#### DOCUMENT SEGMENT:
# Help with a childhood favorite (cream of wheat)



## Mike1951 (Nov 2, 2015)

This shouldn't be difficult since there are only two ingredients. Still, not sure where to start.

Mom used to fix cream of wheat combined with Campbell's condensed cream of mushroom soup. It had a consistency like thick oatmeal.

I need suggestions on how to recreate this. (Yep, have zero cooking skills!)

Follow soup directions, then add uncooked cream of wheat?

Also prepare cream of wheat, then mix with diluted soup?

Just not sure.

Thanks,


----------



## Kayelle (Nov 2, 2015)

Sorry, I'm no help at all. Cream of Wheat with C of M soup? That's new to me!

I remember it fondly as a child with milk, sugar, and a pat of butter.

Hold tight though, someone will come along with another response.


----------



## Mike1951 (Nov 2, 2015)

I have the makings and could experiment.

Probably take a few attempts to get something close.

Thanks,


----------



## CharlieD (Nov 2, 2015)

I'd start with soup. Then add cw. But very little. It puts up really fast.


Sent from my iPad using Discuss Cooking


----------



## Cheryl J (Nov 2, 2015)

I've never heard of it, either.  We had it similar to what Kayelle mentioned, with milk, sugar, and butter, and sometimes cinnamon. 

I'd follow Charlie's suggestion and add the cream of wheat to your warmed up cream of mushroom soup.


----------



## cinisajoy (Nov 2, 2015)

Heat up the soup and put no more than 4 tablespoons cream of wheat.


----------



## Dawgluver (Nov 2, 2015)

This is a new one on me too.  We ate it with milk and brown sugar.


----------



## CharlieD (Nov 2, 2015)

CharlieD said:


> I'd start with soup. Then add cw. But very little. It puts up really fast.



I wish we did not have that silly time limit on editing. I meant to say "Puffs"  up.
You'd have experiment with how much CW to add, until you get right consistency. 4 table spoons sound like way too much.


----------



## cinisajoy (Nov 2, 2015)

CharlieD said:


> I wish we did not have that silly time limit on editing. I meant to say "Puffs"  up.
> You'd have experiment with how much CW to add, until you get right consistency. 4 table spoons sound like way too much.


According to the box, it is 3 tablespoons per cup of liquid.


----------



## Cheryl J (Nov 2, 2015)

I knew what you meant, Charlie.   For one can of soup, 4 TBLSP of Cream of Wheat sounds like way too much to me, too.


----------



## cinisajoy (Nov 2, 2015)

Additional information a can of cream of mushroom soup is 10.5 ounces.


----------



## Mike1951 (Nov 2, 2015)

Thanks to all!

Actually, 4 tbsp sounds like an excellent starting point, based on:

10.5 oz soup + 10.5 oz water or milk = 21 oz or 2.6 cups

Allowing for some solids in the soup not present in plain liquid, the amount suggested for 2 cups of water is 1/3 cup or 5.3 tbsp.

Not wanting to add another variable trying to do this in the microwave, I ordered an 1100 watt hot plate and a saucepan.

I should be able to try this by the weekend.

Again, I appreciate everyone's input.


----------



## blissful (Nov 2, 2015)

There is a dish made by both sides of the family. One side makes it sweet (sugar, fruit), the other side makes it savory (salt butter, broth).

#### DIRECTIONS:
According to the cream of wheat thread, what did Mike1951 order to avoid cooking the dish in the microwave?

#### DATA SHOWN:

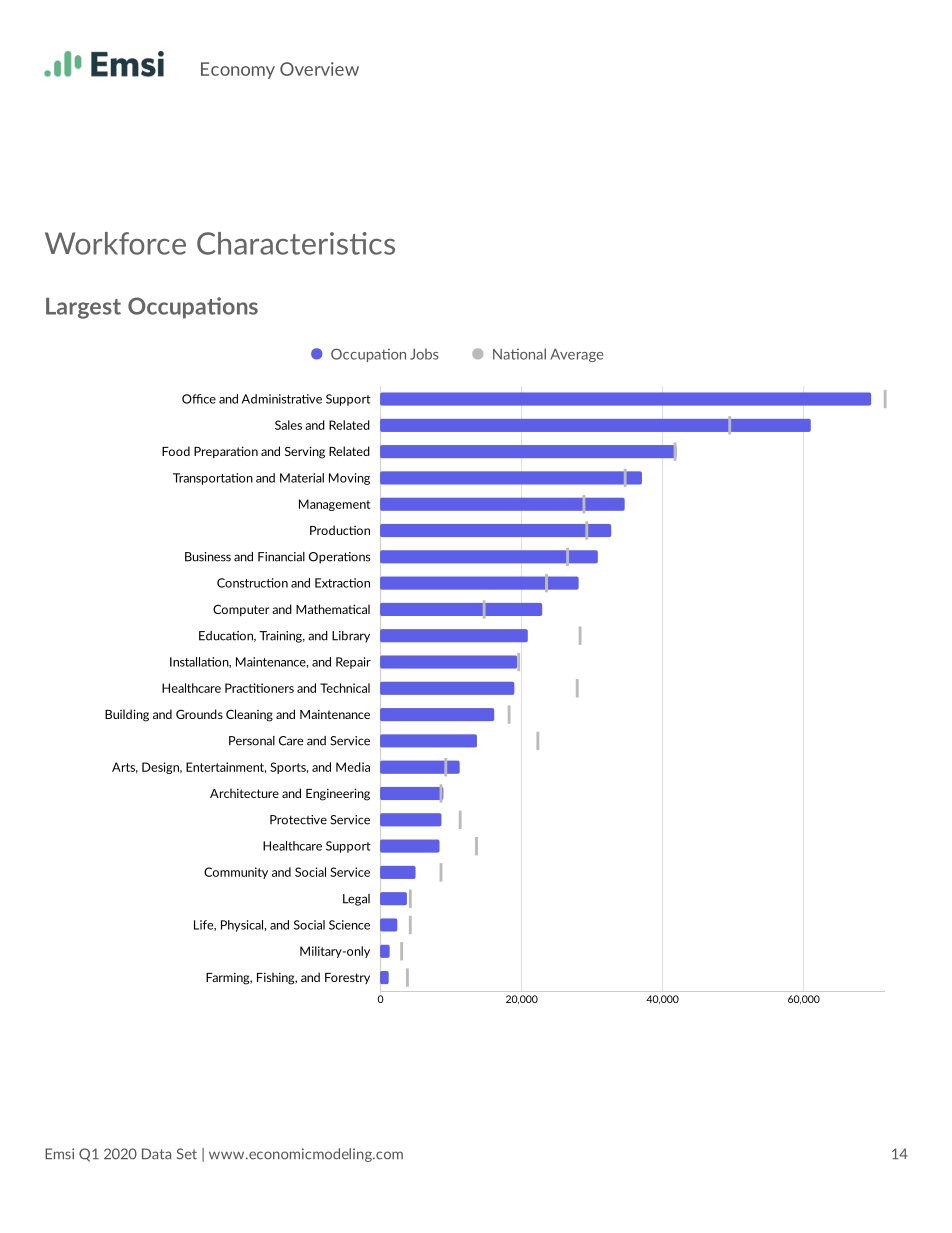 The width and height of the document is (952, 1233). Describe the element at coordinates (176, 451) in the document. I see `Food` at that location.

#### THE COMPLETED TASK:
An 1100 watt hot plate and a saucepan.